Heart Disease Classification

Machine Learning Classification Model

You can find the full code in here

Classification model built based on Mission_Prediction_Dataset.csv data that can predict the presence of a disease in the patient. Model created as part of CYBERLABS Mission: Disease Classification.

Requirements

Install the following packages: pip install -r requirements.txt

  • Python 3.7
  • Numpy: V1.16.4
  • Pandas: V0.24.2
  • Seaborn: V0.9.0
  • Keras: V2.2.4
  • Keras-Applications: V1.0.8
  • Keras-Preprocessing: V1.1.0
  • Scikit-learn: V0.21..2
  • Scipy: V1.3.0
  • Matplotlib: V3.1.0

Developing Process

Preprocessing

The first step was to analyze the dataset. After verifying the non existence of missing values, the following step was to understand how the features were distributed.

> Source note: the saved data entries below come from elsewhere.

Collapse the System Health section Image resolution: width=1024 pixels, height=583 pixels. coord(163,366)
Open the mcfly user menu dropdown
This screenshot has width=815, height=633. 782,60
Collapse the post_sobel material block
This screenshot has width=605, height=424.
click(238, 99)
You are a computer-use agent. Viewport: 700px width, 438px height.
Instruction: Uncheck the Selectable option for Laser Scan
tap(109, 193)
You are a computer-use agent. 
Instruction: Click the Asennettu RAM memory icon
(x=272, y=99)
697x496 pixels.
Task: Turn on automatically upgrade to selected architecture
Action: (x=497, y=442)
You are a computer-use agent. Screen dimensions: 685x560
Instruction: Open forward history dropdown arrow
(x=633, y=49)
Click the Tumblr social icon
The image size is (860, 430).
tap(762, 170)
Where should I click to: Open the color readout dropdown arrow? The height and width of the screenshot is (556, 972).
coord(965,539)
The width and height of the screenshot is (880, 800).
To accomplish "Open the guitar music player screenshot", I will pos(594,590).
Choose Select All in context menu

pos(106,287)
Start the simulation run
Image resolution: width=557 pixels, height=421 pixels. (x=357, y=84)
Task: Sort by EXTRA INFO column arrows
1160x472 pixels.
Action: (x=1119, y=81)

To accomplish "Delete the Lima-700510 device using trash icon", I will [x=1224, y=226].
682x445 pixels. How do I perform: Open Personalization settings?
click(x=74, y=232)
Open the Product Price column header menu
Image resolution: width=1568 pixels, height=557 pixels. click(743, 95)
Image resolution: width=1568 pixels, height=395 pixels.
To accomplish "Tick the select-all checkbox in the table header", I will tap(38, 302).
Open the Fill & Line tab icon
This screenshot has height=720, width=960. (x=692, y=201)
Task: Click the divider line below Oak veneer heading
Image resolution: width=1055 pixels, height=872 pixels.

As some of the variables had similar distributions the dataset was reorganized so that these features would be side by side.

The output histogram showed that the data was well balanced: 54.45% for sick people and 45.54% for non sick.

In order to analyze each feature contribution to the output, the correlation matrix was plotted. Every feature was correlated to the output and there wasn’t any multicollinearity problem. On the other hand, outliers were detected through a scatter plot of the data. For a more precise detection, Z-score was used in order to find and remove them.

Since the features have different scales and in order to make the training less sensitive to the scales of variables, the dataset was normalized. For those with gaussian distributions the best way to rescale them was using standardization. The binary data did not need normalization so its values did not change. For the rest of the data, they were normalized using a MinMaxScale function.

Creating ML Model

Neural Network

For this problem a Neural Network classification model was used. Because of its versatility and also the fact that I was already familiar with this Machine Learning Model, it ended up being chosen. Due to the complexity of the data, with multiples variables, a Multilayer Perceptron with two hidden layers was the best configuration to use.

The inputs range were basically between -1 and 1 (some values were higher due to standardization), so for the hidden layers’ activation functions the ‘tanh’ function was chosen. Since it was a classification problem a ‘sigmoid’ was used in output layer.

To prevent overfitting methods such as: Droup out and L1 and L2 Regularization, were used, but the result was not good enough, due to the small neural network configuration (only 7 neurons in each layer). The best result was obtained using the early stopping method. The model efficiency was measured using accuracy metric, as it was asked.

30% of the data was used to test the model, 10% as validation set and the rest was used for training.

The model has an accuracy an average accuracy 84,366% on the test set and 87,55% on the train set. It’s a reasonable result but not the best one. The model showed itself to be difficult to optimize since the neural network was small and so was the dataset.

Support Vector Machines

In order to compare the obtained result using the Neural Network method, another ML model was used. The chosen one was Support Vector Machine modes. SVM was chosen since iis capable of doing classification, has an easy implementation and also due to the fact that the input data is the same type of the one used in the last model. Using 30% of the data to test the model and the rest for training.

Because of data’s complexity and since the target has only two classes, a ‘sigmoid’ was used as the kernel. The other ones: linear, gaussian and polynomial were also tested, but they did not give the best result.

The model has an average accuracy of 84,36%, almost the same obtained with the last model, which shows the consistency of the results.

Output.txt file

This file contains a list of ten prediction results of both models and also an average accuracy for each of them.

Execution

The path to the csv file: Mission_Prediction_Dataset.csv, should be added in the function pd.read_csv(“Add path here”), line 21. The python file ‘Daniel_Prediction.py’ just have to be executed with all the needed libraries, Python 3.7 was used. The output contains the following figures, 16 in total. Comment the last line of the code, line 166, if the figures do not want to be displayed:

  • Distributions graphs of each feature (thirtenn figures)
  • Histogram of the output data
  • Correlation Matrix
  • Neural Network Loss function of training and test sets

The Neural Networks results (confusion Matrix and accuracy) and SVM results (confusion Matrix and accuracy) will be shown on the screen, in that order.

Acknowledgemetns

The dataset came from a Kaggle competition that can be foud here here.